What I Built: A Sports Market Browser
Before building any betting strategy, you need to understand the data. What markets exist? How are they structured? What does a typical football market look like versus a tennis one?
betfair_daily_matches is a Python CLI tool for exactly this — exploring Betfair's market landscape interactively.
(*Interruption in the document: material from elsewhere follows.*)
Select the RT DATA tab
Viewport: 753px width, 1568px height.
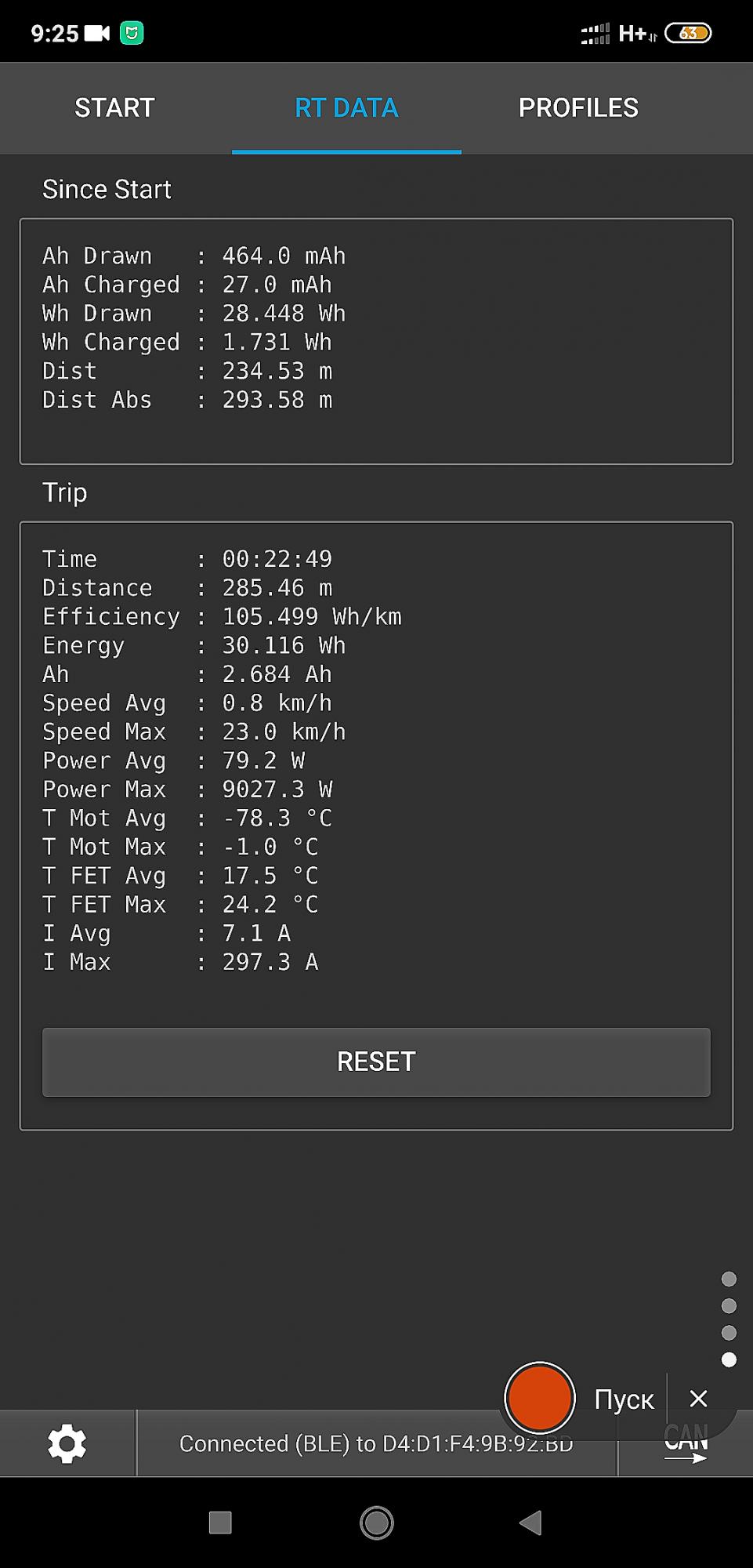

When you run it, you get a simple menu:
1. All matches today (all sports)
2. Football matches today
3. Tennis matches today
4. Cricket matches today
5. Rugby matches today
6. Custom date range
7. View competitions today
8. Search matches by team/player name
9. Exit
From there you can drill down — filter by market type (Match Odds, Over/Under, Both Teams to Score), restrict to specific countries, or search for a particular team. It's a live window into what Betfair knows about today's sport.
Design Decisions
The code is built as a clean Python package with one module per sport:
betfair_daily_matches/
├── main.py
├── requirements.txt
├── betfair_app/
│ ├── config.py ← credentials loaded from environment
│ ├── client.py ← API session and authentication
│ ├── utils.py ← shared date/time helpers
│ ├── query.py ← core market filtering logic
│ └── sports/
│ ├── football.py
│ ├── tennis.py
│ ├── cricket.py
│ └── rugby.py
└── tests/
├── test_config.py
├── test_query.py
├── test_sports_football.py
├── test_sports_tennis.py
└── test_utils.py
Each sport module contains the sport-specific parameters (Betfair's internal ID for football is 1, tennis is 2, etc.) and any filtering logic unique to that sport. Adding a new sport — say, horse racing — means creating one new file. Nothing else needs to change.
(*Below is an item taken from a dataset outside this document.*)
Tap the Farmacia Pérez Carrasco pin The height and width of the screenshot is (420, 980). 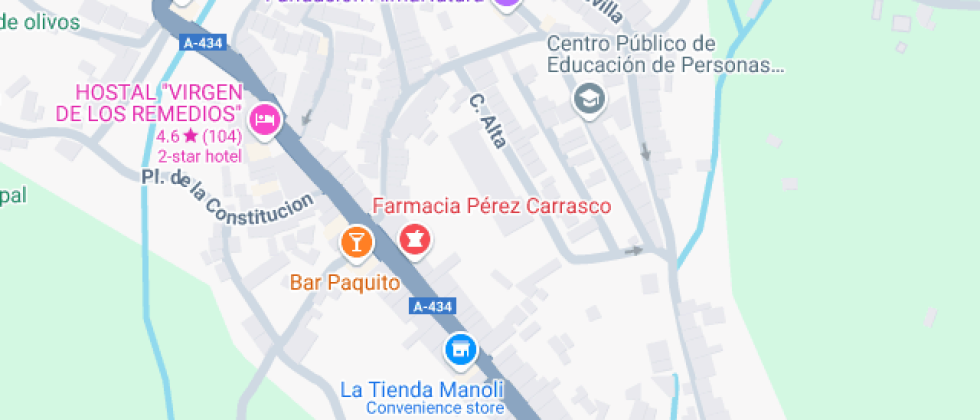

This makes the project easy to maintain and easy to extend as requirements grow.
Testing with pytest
The project ships with a pytest suite — 10 tests across 5 files covering the most critical paths:
| File | What it covers |
|---|---|
test_config.py |
Missing env vars raise ValueError; all vars present |
test_query.py |
list_matches_today with a dummy client; invalid sport |
test_sports_football.py |
Football event type ID returns "1" |
test_sports_tennis.py |
Tennis event type ID returns "2" |
test_utils.py |
Date range formatting, custom offsets, time parsing |
Running the suite is one command:
pytest --maxfail=1 --disable-warnings -q
For anything touching real Betfair API calls, tests use a dummy client so no credentials are needed. This keeps CI fast and lets you validate logic changes without a live connection.
Where This Is Going
A market browser is the foundation. What's actually exciting is what you build on top of it.
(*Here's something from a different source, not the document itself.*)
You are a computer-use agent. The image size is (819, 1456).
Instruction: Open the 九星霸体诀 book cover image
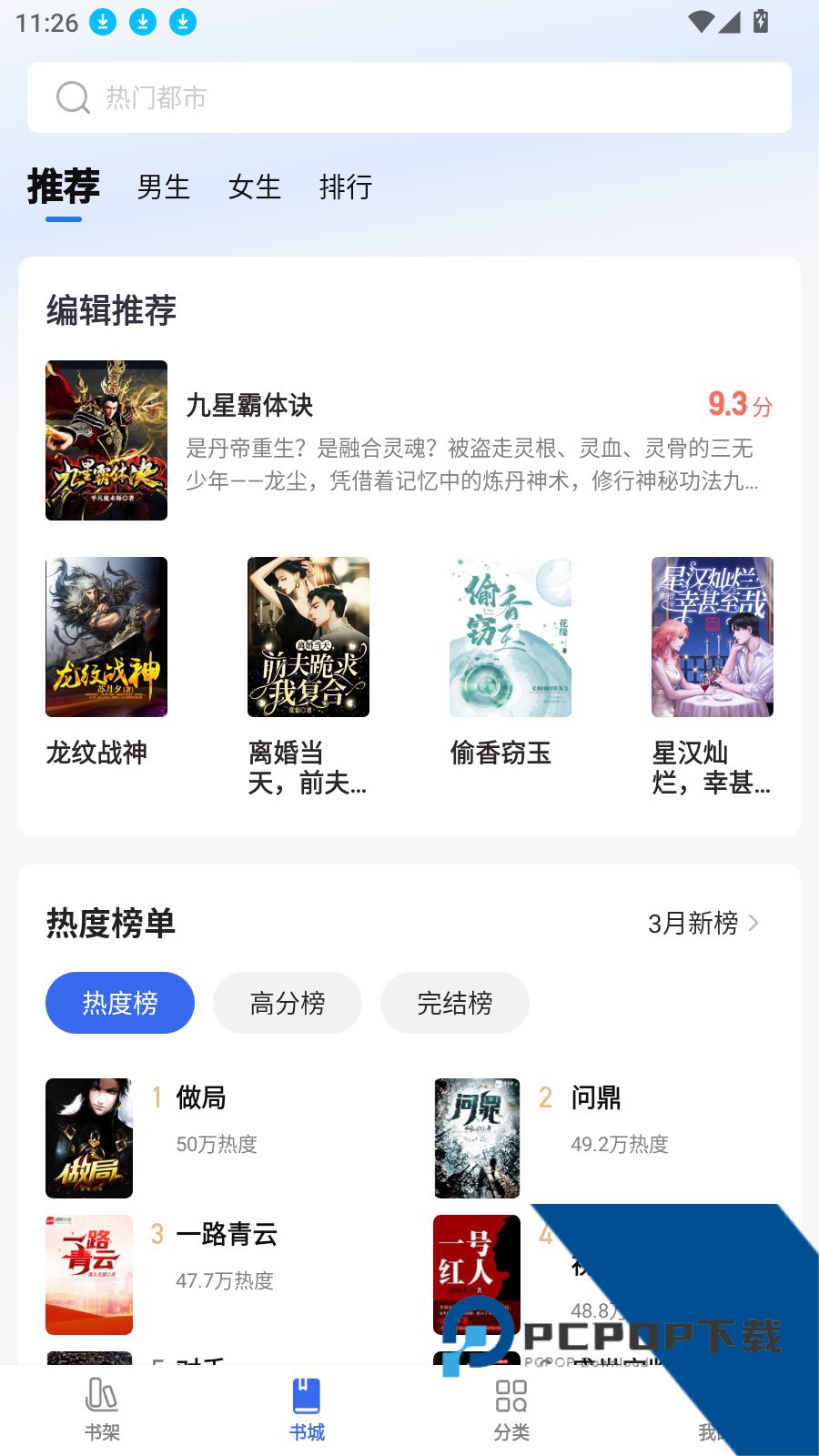click(106, 440)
Automated pre-match analysis
Before a match starts, pull historical odds movement for similar fixtures. If a team's odds drift significantly in the hour before kickoff, that's often a signal — an injury rumour, a lineup leak, sharp money moving. A script can monitor this and alert you.
In-play trading
Betfair markets stay open during matches. Odds move in real time with every goal, break of serve, or red card. A system that can react to live match events faster than manual betting opens up entirely new strategies — backing a team that just scored before the market fully adjusts, for example.
Model-driven betting
The longer-term goal is building a statistical model — trained on historical match data, player statistics, and market behaviour — that outputs a probability estimate for each outcome. When that estimate differs significantly from the market price, there may be value. This is the same approach used by professional sports traders.
Risk management
Any automated system needs guardrails: maximum stake sizes, daily loss limits, automatic shutdown if something unexpected happens. Building these in from the start is as important as the strategy itself.
Getting Started
If you want to explore the Betfair API yourself, the code is open source:
git clone https://github.com/hhphan/betfair_daily_matches.git
cd betfair_daily_matches
python -m venv venv && source venv/bin/activate
pip install -r requirements.txt
python main.py
You'll need a Betfair account and API credentials set up first. The README walks through the full setup step by step.
This is just the beginning of what's possible when you treat sports markets as data problems.